Posición personal de entrada: no tienen por qué existir líneas rojas, siempre que se salven los derechos sociales. Hoy deseo hablar de sanidad. Si existe dispendio o defectuosa administración, el Gobierno tiene más obligación de mejorarla que de sentirse atado a algo que, a la larga, puede poner en peligro el propio sistema. Y demasiadas veces hemos escuchado que el sistema sanitario puede ser inviable. En el momento actual, ya lo es. Cuando se deben 15.000 millones de euros a proveedores, el sistema empieza a estar en quiebra. Una empresa privada estaría en concurso de acreedores. Aunque Europa no nos echara la mano al cuello, habría que abrir el debate de financiación.
Vaticinio también personal: tarde más o tarde menos, aquí vamos al copago, por mucho que lo hayan negado el presidente Rajoy y sus ministros.
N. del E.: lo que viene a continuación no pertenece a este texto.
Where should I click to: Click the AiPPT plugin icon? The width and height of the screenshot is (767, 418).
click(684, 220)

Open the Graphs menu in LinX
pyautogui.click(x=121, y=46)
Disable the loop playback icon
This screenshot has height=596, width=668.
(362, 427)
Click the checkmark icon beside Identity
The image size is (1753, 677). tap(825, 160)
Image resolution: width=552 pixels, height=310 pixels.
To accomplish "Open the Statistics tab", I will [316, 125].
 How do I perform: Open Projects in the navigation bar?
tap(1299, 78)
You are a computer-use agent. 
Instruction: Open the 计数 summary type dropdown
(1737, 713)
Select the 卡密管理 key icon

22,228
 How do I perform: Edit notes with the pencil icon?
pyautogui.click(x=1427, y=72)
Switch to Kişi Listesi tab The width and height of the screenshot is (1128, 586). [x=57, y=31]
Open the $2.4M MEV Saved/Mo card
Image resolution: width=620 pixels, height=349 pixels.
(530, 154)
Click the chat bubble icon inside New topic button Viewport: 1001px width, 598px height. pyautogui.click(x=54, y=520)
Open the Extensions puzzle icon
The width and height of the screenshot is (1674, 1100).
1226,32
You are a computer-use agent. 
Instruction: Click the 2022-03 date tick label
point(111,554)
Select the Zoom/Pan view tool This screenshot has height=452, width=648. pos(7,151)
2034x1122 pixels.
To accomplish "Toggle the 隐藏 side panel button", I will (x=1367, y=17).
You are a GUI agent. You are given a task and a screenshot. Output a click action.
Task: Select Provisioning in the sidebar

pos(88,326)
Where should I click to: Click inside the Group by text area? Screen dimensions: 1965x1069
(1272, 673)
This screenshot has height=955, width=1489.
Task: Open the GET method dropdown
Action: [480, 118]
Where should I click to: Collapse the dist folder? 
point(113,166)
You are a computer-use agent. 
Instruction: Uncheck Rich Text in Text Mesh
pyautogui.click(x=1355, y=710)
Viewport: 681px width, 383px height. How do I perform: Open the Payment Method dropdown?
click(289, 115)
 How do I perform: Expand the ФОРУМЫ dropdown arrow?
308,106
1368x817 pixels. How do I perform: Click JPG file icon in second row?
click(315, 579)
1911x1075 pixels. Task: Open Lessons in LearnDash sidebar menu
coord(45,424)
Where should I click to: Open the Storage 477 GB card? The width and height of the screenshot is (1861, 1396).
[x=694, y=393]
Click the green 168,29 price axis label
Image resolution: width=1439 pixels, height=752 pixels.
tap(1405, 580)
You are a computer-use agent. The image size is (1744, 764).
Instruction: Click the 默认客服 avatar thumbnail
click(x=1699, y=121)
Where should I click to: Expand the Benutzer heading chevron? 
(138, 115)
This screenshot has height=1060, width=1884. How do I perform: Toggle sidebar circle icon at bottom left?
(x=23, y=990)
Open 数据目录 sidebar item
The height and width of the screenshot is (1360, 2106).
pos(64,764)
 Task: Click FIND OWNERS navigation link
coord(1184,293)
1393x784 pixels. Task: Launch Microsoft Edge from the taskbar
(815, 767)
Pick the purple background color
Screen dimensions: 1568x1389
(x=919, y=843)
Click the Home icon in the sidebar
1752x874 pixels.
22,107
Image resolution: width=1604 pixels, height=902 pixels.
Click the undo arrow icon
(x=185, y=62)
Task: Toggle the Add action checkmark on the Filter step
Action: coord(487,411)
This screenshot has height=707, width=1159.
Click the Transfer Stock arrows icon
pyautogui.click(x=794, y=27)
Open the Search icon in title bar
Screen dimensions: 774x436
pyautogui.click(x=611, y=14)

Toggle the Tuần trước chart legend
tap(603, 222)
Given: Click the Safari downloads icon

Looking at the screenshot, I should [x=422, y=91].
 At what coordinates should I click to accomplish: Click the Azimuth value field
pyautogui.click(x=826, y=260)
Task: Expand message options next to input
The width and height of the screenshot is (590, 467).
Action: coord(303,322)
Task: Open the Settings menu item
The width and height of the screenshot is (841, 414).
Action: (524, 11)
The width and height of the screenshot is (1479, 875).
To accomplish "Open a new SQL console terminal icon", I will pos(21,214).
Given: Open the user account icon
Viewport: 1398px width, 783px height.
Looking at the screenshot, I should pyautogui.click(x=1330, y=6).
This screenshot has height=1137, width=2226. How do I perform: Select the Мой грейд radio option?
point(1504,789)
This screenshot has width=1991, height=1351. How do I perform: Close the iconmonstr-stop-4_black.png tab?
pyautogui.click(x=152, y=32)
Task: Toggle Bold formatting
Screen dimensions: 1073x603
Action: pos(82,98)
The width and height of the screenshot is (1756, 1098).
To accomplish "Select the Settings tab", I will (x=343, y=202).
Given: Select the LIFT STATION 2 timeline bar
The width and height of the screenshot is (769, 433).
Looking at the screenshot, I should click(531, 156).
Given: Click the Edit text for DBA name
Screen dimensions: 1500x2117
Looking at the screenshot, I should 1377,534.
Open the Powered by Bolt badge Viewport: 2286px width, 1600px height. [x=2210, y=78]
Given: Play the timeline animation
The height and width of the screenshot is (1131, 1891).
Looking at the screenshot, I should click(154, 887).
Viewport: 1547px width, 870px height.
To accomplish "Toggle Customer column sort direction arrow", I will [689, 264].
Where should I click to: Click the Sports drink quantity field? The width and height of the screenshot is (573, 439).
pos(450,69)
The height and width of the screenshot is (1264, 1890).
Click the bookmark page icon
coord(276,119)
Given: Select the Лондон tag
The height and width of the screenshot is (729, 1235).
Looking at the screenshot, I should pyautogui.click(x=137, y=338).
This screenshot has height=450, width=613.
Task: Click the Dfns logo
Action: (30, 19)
El mismo De Guindos abrió ayer la puerta al sugerir que quien gane más de cien mil euros al año pague los servicios sanitarios. La idea estaría muy bien, si no fuera por un par de detalles. Primero: si nos sirve de guía la declaración de renta, solo el 4 % de los ciudadanos españoles ganan más de 60.000 euros. ¿No es un poco irreal pensar que ese pequeño porcentaje, por rico que sea, vaya a financiar el déficit de la sanidad? Y segundo: si a esos contribuyentes se les exige que paguen los servicios, ¿se sabe cuántos de ellos los usan y cuántos disfrutan sanidad privada y ya hoy pagan sus medicamentos?
La propia duda sirve para decirle al señor De Guindos: no es eso, ministro. Está usted haciendo lo mismo que hacían los socialistas con el famoso impuesto a los ricos: queda bien en las declaraciones y mítines, pero, si se aspira a recaudar, no hay más remedio que la subida general del IRPF. Financiar la sanidad a costa de los salarios altos es una hermosa idea, pero inútil. Yo creo que solo es una forma de empezar. ¿De empezar qué? Pues a colocarnos, primero, ante la conciencia de que nada es gratis, aunque ya lo paguemos en los impuestos. Y después, a hacer inevitable la necesidad del copago. O de algo peor.